This is part of the isdb module |
Calculate the fit of a structure or ensemble of structures with a cryo-EM density map.
This action implements the multi-scale Bayesian approach to cryo-EM data fitting introduced in Ref. [52] . This method allows efficient and accurate structural modeling of cryo-electron microscopy density maps at multiple scales, from coarse-grained to atomistic resolution, by addressing the presence of random and systematic errors in the data, sample heterogeneity, data correlation, and noise correlation.
The experimental density map is fit by a Gaussian Mixture Model (GMM), which is provided as an external file specified by the keyword GMM_FILE. We are currently working on a web server to perform this operation. In the meantime, the user can request a stand-alone version of the GMM code at massimiliano.bonomi_AT_gmail.com.
When run in single-replica mode, this action allows atomistic, flexible refinement of an individual structure into a density map. Combined with a multi-replica framework (such as the -multi option in GROMACS), the user can model an ensemble of structures using the Metainference approach [16] .

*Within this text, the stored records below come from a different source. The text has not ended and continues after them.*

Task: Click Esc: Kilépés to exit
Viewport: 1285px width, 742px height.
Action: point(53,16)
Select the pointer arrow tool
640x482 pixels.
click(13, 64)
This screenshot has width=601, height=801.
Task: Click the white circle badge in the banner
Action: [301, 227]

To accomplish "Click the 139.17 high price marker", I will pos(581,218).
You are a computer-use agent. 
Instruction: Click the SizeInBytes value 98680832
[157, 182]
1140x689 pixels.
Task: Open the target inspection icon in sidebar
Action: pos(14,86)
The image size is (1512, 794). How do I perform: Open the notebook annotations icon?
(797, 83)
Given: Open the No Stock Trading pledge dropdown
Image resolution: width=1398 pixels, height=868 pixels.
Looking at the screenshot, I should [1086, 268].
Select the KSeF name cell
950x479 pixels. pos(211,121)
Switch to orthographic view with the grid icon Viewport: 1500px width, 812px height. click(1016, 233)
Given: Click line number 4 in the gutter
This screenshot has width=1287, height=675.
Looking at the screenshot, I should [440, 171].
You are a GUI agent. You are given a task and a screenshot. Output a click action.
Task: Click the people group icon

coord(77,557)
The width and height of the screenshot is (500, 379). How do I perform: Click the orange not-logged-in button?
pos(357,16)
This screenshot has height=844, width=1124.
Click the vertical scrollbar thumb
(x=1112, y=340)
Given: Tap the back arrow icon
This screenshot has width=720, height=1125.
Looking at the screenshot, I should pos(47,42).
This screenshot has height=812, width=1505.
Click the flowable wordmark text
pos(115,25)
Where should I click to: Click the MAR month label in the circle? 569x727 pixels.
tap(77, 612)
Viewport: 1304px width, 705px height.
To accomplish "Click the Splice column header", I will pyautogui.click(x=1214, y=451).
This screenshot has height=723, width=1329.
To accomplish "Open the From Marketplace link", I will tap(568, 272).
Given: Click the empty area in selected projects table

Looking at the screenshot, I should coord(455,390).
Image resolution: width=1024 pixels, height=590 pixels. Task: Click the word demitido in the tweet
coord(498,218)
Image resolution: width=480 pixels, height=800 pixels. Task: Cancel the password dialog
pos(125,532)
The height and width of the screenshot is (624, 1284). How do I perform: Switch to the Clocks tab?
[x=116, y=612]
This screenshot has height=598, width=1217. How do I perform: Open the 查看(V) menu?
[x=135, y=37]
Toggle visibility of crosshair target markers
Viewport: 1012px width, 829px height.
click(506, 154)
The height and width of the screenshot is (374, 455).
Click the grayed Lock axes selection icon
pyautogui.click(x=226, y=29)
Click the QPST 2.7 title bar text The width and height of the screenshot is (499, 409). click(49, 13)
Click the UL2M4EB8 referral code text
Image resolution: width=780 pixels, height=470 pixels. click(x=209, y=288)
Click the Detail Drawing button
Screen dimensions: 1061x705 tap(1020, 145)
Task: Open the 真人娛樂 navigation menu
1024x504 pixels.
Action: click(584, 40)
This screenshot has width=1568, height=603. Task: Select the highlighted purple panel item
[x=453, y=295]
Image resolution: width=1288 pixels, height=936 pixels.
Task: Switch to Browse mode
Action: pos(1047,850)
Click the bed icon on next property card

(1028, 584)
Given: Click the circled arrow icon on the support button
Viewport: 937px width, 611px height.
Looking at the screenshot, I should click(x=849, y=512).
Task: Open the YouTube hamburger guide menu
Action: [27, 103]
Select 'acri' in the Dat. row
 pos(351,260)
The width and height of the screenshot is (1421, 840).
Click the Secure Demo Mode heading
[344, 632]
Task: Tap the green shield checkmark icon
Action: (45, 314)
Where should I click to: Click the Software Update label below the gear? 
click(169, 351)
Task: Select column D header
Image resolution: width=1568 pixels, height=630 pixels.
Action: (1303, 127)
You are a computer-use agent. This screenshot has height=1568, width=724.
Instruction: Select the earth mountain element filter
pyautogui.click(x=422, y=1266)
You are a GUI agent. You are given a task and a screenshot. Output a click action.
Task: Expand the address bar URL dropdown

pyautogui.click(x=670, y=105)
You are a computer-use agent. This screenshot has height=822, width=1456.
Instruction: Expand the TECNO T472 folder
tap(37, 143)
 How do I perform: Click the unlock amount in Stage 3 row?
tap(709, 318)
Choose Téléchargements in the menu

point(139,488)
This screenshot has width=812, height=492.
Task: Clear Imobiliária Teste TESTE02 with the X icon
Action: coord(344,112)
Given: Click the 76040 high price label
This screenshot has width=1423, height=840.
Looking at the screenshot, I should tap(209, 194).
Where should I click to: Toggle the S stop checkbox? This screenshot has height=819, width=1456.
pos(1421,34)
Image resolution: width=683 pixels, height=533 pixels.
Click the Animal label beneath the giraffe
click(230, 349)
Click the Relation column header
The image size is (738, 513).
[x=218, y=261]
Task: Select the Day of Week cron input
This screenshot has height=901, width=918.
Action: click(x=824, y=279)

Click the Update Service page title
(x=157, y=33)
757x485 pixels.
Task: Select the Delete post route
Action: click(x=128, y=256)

By default this Action calculates the following quantities. These quantities can be referenced elsewhere in the input by using this Action's label followed by a dot and the name of the quantity required from the list below.
Quantity | Description |
score | Bayesian score |
scoreb | Beta Bayesian score |
ATOMS | atoms for which we calculate the density map, typically all heavy atoms. For more information on how to specify lists of atoms see Groups and Virtual Atoms |
GMM_FILE | file with the parameters of the GMM components |
TEMP | temperature |
NL_CUTOFF | The cutoff in overlap for the neighbor list |
NL_STRIDE | The frequency with which we are updating the neighbor list |
SIGMA_MEAN | starting value for the uncertainty in the mean estimate |
NUMERICAL_DERIVATIVES | ( default=off ) calculate the derivatives for these quantities numerically |
NOPBC | ( default=off ) ignore the periodic boundary conditions when calculating distances |
NO_AVER | ( default=off ) don't do ensemble averaging in multi-replica mode |
ANALYSIS | ( default=off ) run in analysis mode |
In this example, we perform a single-structure refinement based on an experimental cryo-EM map. The map is fit with a GMM, whose parameters are listed in the file GMM_fit.dat. This file contains one line per GMM component in the following format:
#! FIELDS Id Weight Mean_0 Mean_1 Mean_2 Cov_00 Cov_01 Cov_02 Cov_11 Cov_12 Cov_22 Beta 0 2.9993805e+01 6.54628 10.37820 -0.92988 2.078920e-02 1.216254e-03 5.990827e-04 2.556246e-02 8.411835e-03 2.486254e-02 1 1 2.3468312e+01 6.56095 10.34790 -0.87808 1.879859e-02 6.636049e-03 3.682865e-04 3.194490e-02 1.750524e-03 3.017100e-02 1 ...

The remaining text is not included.